The older it gets, the more fearful I am of the whole lot getting tubed and my personal digital assets going down with it, not helped by the strange noises and groans it develops from time to time.

So, I've got all my MP3 collection and 9 gigs of digital photos backed up onto my iPod. Which is better than nothing but I could easily lose the iPod while I'm out and about. The new PowerBook only has a 60GB disk and whilst it can certainly hold a further backup of everything I really need, I'm sure it'll finally start to complain whenever my blob like personal media needs get too uppity for it to handle.

So, as I said I need a form of digital lifestyle server but having just divested myself of all Windows interests for day to day home use in favour of the Mac, the prospect of buying a Windows PC just to use it as a server seems incongrous not to mention pricey.

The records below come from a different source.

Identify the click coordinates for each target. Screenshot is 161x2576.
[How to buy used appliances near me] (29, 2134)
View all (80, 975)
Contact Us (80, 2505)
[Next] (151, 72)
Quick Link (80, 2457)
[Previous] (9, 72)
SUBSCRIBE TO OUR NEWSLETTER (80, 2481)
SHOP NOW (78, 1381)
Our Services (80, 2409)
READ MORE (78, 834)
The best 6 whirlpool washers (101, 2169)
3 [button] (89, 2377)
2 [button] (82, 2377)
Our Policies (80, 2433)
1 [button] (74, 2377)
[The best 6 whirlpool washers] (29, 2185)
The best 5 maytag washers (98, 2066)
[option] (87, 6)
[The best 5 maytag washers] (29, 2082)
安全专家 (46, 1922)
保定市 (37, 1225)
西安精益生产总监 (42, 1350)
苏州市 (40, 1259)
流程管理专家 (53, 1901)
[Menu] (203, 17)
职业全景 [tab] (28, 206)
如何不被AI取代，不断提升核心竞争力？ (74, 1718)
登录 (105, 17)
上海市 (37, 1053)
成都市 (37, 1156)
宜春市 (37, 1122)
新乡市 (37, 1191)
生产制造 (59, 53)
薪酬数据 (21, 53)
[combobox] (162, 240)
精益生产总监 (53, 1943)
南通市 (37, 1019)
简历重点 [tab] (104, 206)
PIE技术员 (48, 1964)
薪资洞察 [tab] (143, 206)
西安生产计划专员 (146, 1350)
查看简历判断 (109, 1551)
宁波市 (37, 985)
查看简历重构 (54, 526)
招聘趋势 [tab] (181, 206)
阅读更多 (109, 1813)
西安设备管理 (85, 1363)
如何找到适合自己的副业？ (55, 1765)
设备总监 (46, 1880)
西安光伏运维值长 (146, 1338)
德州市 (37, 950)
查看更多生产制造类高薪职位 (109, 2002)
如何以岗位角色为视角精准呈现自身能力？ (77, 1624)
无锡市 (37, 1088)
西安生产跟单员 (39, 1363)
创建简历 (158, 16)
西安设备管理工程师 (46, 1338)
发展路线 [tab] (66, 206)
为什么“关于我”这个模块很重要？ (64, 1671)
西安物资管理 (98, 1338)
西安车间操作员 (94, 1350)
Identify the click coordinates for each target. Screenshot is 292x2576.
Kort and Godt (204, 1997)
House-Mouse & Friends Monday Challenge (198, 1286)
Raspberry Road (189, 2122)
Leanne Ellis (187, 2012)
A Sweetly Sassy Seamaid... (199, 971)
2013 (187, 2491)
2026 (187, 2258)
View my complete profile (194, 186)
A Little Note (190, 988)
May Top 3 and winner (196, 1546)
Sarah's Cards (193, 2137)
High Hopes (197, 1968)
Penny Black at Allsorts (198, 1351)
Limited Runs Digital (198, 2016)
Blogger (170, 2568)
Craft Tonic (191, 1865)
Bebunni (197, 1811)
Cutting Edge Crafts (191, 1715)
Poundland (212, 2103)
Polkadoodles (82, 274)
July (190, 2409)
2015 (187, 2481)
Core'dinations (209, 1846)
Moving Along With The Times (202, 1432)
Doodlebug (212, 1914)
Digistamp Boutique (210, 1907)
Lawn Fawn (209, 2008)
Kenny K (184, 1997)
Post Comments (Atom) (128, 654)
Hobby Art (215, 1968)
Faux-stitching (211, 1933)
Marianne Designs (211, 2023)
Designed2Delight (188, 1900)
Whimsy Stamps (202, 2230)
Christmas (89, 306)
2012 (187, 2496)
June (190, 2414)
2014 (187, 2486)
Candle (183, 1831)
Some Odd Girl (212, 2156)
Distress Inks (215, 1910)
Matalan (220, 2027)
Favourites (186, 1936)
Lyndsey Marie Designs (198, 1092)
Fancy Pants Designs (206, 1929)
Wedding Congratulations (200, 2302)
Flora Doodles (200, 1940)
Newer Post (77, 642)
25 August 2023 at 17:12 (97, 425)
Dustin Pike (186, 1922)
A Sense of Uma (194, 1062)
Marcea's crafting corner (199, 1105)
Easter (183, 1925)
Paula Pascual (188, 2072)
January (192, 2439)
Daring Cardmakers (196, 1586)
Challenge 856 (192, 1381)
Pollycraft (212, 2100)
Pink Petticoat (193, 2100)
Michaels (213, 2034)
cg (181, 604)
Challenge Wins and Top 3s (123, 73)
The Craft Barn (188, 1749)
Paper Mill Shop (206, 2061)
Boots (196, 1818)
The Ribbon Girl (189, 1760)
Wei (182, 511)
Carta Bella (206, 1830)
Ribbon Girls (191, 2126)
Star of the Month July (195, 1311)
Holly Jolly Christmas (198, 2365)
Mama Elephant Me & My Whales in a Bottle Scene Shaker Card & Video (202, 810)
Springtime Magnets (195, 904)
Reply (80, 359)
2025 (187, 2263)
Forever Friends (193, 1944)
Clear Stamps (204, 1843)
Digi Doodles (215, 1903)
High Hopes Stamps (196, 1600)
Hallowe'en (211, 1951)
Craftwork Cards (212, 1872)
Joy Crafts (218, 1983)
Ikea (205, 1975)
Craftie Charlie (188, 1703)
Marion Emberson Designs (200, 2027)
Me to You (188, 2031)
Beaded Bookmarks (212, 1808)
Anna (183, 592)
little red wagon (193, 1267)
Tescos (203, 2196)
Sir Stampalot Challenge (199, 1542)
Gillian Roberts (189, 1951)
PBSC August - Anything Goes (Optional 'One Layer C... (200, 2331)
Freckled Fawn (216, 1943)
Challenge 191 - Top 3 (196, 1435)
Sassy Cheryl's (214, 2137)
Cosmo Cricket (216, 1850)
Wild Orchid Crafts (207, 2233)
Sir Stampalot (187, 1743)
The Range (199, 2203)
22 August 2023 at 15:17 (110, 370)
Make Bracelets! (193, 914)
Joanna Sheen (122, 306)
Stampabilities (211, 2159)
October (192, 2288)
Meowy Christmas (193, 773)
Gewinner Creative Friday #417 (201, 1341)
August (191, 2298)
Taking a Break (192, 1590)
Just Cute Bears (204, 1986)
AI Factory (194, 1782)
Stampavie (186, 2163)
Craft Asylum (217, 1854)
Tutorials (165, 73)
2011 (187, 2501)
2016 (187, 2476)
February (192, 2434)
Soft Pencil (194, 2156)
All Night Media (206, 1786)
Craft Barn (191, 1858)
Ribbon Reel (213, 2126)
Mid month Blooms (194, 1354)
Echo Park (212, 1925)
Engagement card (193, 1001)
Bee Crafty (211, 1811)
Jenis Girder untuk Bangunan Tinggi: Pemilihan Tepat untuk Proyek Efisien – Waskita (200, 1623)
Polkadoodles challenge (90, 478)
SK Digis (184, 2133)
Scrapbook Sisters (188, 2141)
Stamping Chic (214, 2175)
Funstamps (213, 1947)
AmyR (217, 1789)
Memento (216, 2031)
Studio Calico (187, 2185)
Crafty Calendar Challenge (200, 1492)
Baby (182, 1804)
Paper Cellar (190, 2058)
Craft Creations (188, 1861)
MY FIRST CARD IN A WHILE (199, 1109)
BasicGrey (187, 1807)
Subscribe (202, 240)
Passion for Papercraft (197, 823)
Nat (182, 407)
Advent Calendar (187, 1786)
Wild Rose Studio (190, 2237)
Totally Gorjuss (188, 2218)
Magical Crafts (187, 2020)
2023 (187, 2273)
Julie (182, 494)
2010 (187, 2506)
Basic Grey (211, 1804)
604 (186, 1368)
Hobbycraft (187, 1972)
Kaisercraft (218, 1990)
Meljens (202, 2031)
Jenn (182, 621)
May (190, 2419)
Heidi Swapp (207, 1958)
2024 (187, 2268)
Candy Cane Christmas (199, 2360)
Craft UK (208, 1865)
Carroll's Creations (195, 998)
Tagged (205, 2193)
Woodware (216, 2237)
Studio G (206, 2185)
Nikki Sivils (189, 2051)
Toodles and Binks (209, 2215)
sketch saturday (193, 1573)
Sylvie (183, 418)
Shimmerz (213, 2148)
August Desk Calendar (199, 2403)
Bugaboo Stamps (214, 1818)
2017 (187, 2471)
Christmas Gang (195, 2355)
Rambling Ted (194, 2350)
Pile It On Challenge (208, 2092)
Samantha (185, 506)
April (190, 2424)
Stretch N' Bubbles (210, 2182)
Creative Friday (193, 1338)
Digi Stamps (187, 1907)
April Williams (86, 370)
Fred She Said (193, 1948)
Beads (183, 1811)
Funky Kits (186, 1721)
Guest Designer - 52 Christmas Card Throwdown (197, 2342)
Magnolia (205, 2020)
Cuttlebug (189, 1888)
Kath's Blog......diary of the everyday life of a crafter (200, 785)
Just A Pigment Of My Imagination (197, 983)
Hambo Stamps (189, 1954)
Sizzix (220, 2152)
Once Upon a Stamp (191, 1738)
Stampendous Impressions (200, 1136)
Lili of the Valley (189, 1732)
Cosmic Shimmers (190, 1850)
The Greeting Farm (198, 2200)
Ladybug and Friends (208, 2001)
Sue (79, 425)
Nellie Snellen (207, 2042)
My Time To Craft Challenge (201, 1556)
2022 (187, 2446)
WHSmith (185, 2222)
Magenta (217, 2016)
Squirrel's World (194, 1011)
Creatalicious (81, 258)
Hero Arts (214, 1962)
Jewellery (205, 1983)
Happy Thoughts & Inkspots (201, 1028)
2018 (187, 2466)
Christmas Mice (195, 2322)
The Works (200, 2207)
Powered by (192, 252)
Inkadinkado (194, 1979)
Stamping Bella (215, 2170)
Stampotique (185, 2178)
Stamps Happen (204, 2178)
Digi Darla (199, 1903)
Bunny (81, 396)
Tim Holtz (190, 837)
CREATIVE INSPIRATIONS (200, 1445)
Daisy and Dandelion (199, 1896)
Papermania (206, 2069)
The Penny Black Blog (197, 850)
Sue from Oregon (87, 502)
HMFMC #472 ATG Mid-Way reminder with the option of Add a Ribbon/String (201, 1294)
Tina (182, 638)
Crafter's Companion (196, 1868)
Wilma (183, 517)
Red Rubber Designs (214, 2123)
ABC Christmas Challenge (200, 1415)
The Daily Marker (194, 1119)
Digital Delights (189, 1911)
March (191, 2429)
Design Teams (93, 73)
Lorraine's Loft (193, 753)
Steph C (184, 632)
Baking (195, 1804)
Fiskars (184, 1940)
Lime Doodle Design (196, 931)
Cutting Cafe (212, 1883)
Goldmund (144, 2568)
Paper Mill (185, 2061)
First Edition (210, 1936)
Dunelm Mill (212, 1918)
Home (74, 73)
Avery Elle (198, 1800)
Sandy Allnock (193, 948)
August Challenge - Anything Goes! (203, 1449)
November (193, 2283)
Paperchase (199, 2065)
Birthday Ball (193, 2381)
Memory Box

The cheapest suitably specced Dell server comes in at about £500-£600 minus lots of glamour spec items.

And the Power Macs are just too bloody expensive, particularly compounded by the fact that I rarely sit anchored to a desk at home, preferring to use the PowerBook wherever and whenever it suits me.

So, I've specified myself a compromise solution and purchased a NAS (Network Attached Storage) device in the form of a Buffalo LinkStation which consists of a 250GB disk in a standalone box with an ethernet socket and USB printer sharing all in one.

Meaning my WiFi home network now has 250GB of always on storage with automatic scheduled backups, disposing of the need to have the old PC switched on just to be able to access its disks, and I can wait another few months for either the price of the PowerMacs to drop or for a more suitable WiFi server cube product to appear. Probably a G5 spec Mac Mini with better gfx an storage than the Mac Mini version 1.0 spec which I'll wager will show up at the back end of this year, early next.

Plus if I wanted to, I could fit the whole shebang inside a shoebox somewhere out of sight in our home, freeing up the traditional home office desk space.

A postmodern reality dripping with fantastically recursive, circular irony given that 25 years ago, most of our old hard copy family photos would have been sitting inside the self same shoebox.